- Directed by: Arvo Kruusement
- Screenplay by: Kaljo Kiisk Voldemar Panso
- Based on: Kevade by Oskar Luts
- Produced by: Tallinnfilm
- Starring: Arno Liiver; Riina Hein; Aare Laanemets; Margus Lepa; Leonhard Merzin; Ain Lutsepp; Rein Aedma; Kaljo Kiisk; Endel Ani [et];
- Cinematography: Harry Rehe
- Edited by: Silvia Kiik [et]; Ludmilla Rozenthal;
- Music by: Veljo Tormis
- Production company: Tallinnfilm
- Release date: January 3, 1970;
- Running time: 84 minutes
- Countries: Estonia; Soviet Union;
- Language: Estonian

= Spring (1969 film) =

1969 film directed by Arvo Kruusement

Spring (Kevade) is a 1969 Estonian film directed by Arvo Kruusement and is a film adaptation of Oskar Luts' popular novel of the same name. The movie placed first place in the Estonian feature films top ten poll held in 2002 by Estonian film critics and journalists. In 1970 the movie sold 558,000 tickets in Estonia, then nearly half of the country's total population of 1.36 million and 8,100,000 in the Soviet Union in 1971. The film was re-released in Estonia on 13 April 2006.

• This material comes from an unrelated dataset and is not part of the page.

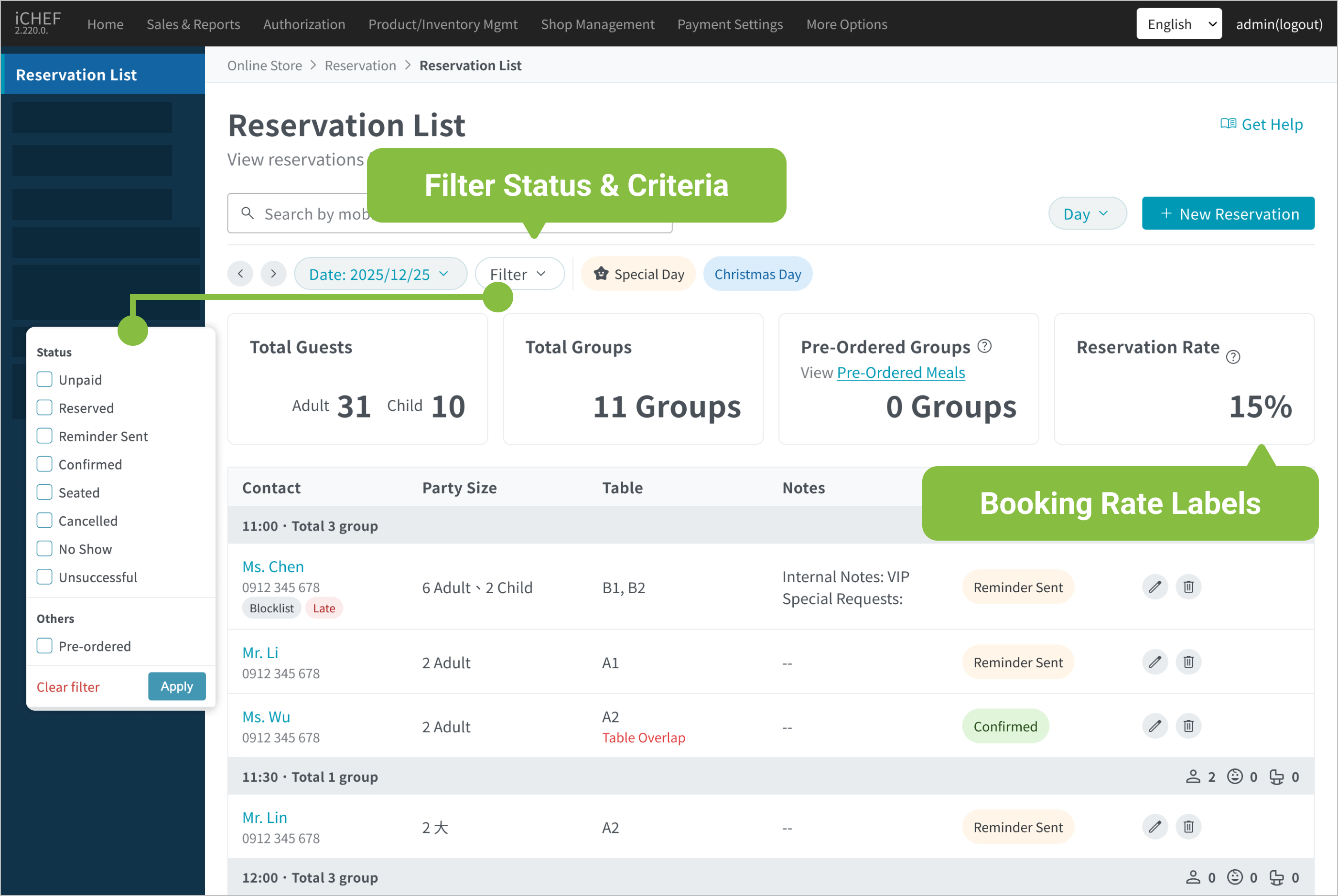Screen dimensions: 1338x896
Task: Check the Unpaid status checkbox
Action: [44, 379]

The film was shot in Palamuse, which was the prototype area of Oskar Luts' "Paunvere". It was followed by three sequels: 1976's Summer (Suvi), 1990's Autumn (Sügis) and 2020's Winter (Talve), all of which included original actors from this film.

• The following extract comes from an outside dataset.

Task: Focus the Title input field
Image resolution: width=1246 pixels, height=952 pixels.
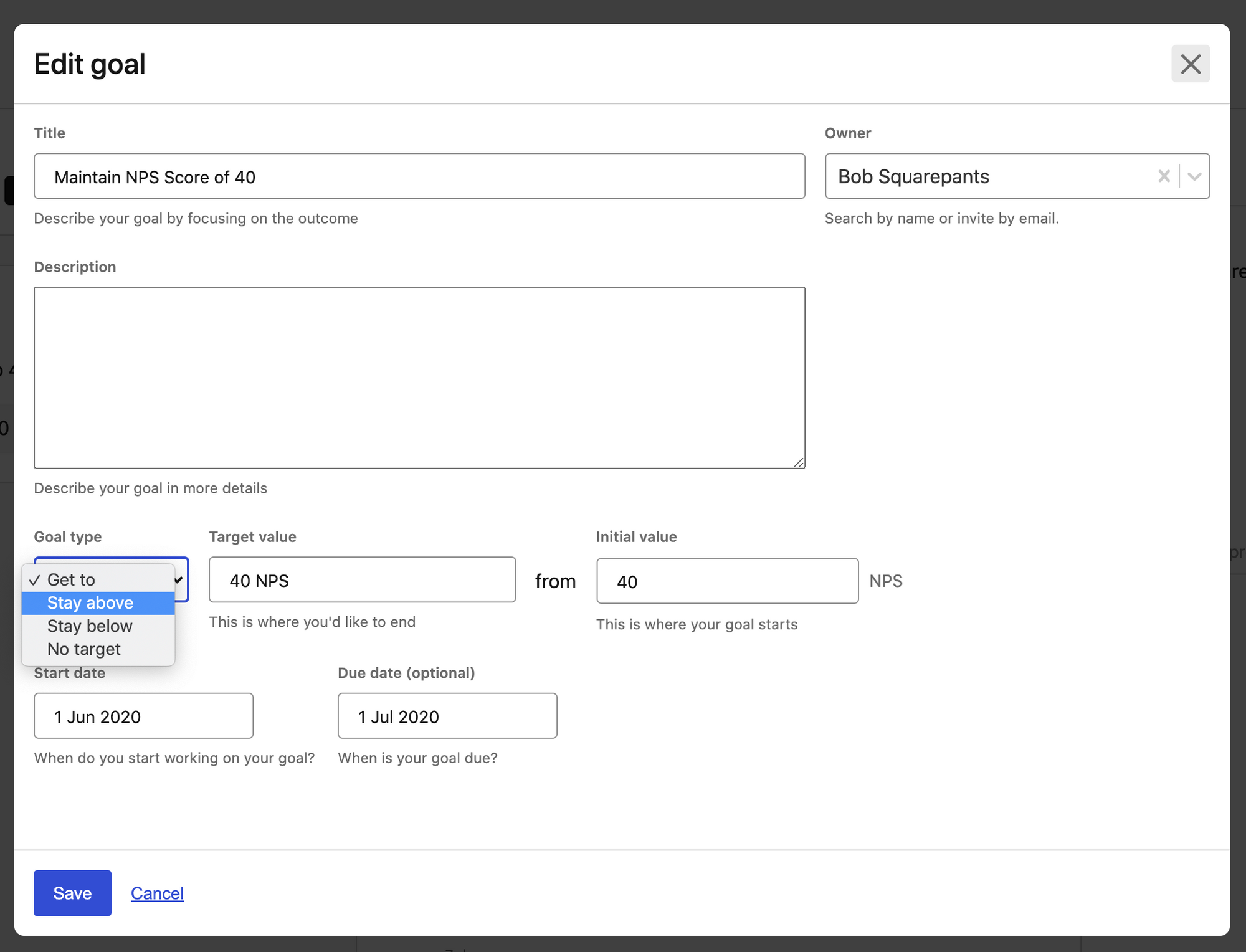Action: pos(419,176)
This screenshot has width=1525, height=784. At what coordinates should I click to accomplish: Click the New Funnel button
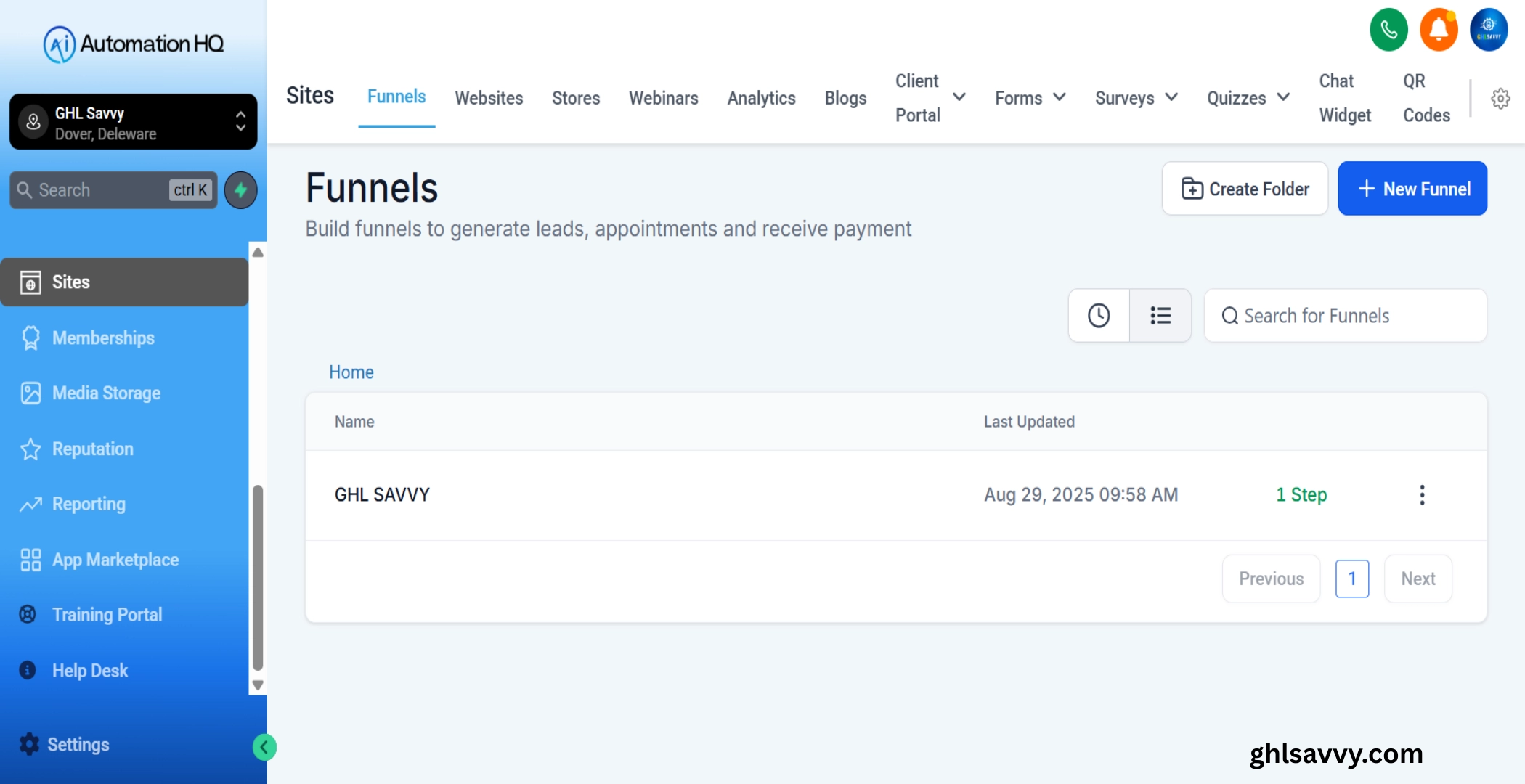pyautogui.click(x=1412, y=189)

The film is based on the short story of the same name ("Kevade") by Estonian writer and philosopher Oskar Luts, and takes place in an Estonian village at the end of the 19th century. The story focuses on the children of the village over the course of one academic year. The majority of the plot and character development takes place in the spring, culminating in first love, friendships, and other coming-of-age emotions.

==Plot==
Set in mid-autumn, the story begins when Arno Tali, a new student recovering from scarlet fever, joins the parish school in Paunvere. On his first day, Arno is seated beside the mischievous Joosep Toots, an energetic troublemaker with a love for pranks and stories about Native Americans. Arno walks home with a classmate, Teele, whose family farm neighbors his own. Teele becomes Arno’s first love, awakening his romantic imagination. The school is filled with vibrant characters, including the cheerful but naive Tõnisson and the whiny, tattling Georg-Adniel Kiir, who often finds himself the target of Toots’ antics. One such prank involves Toots drunkenly attending Kiir’s baby brother’s christening, causing chaos with a gramophone before vanishing, leaving Kiir to deal with the aftermath. Toots even drags a hungover Kiir into an icy bath, stealing his clothes in the process. Attempts by the parish clerk to discipline Toots often fail, as only the compassionate teacher Laur can temporarily curb his antics through persuasion.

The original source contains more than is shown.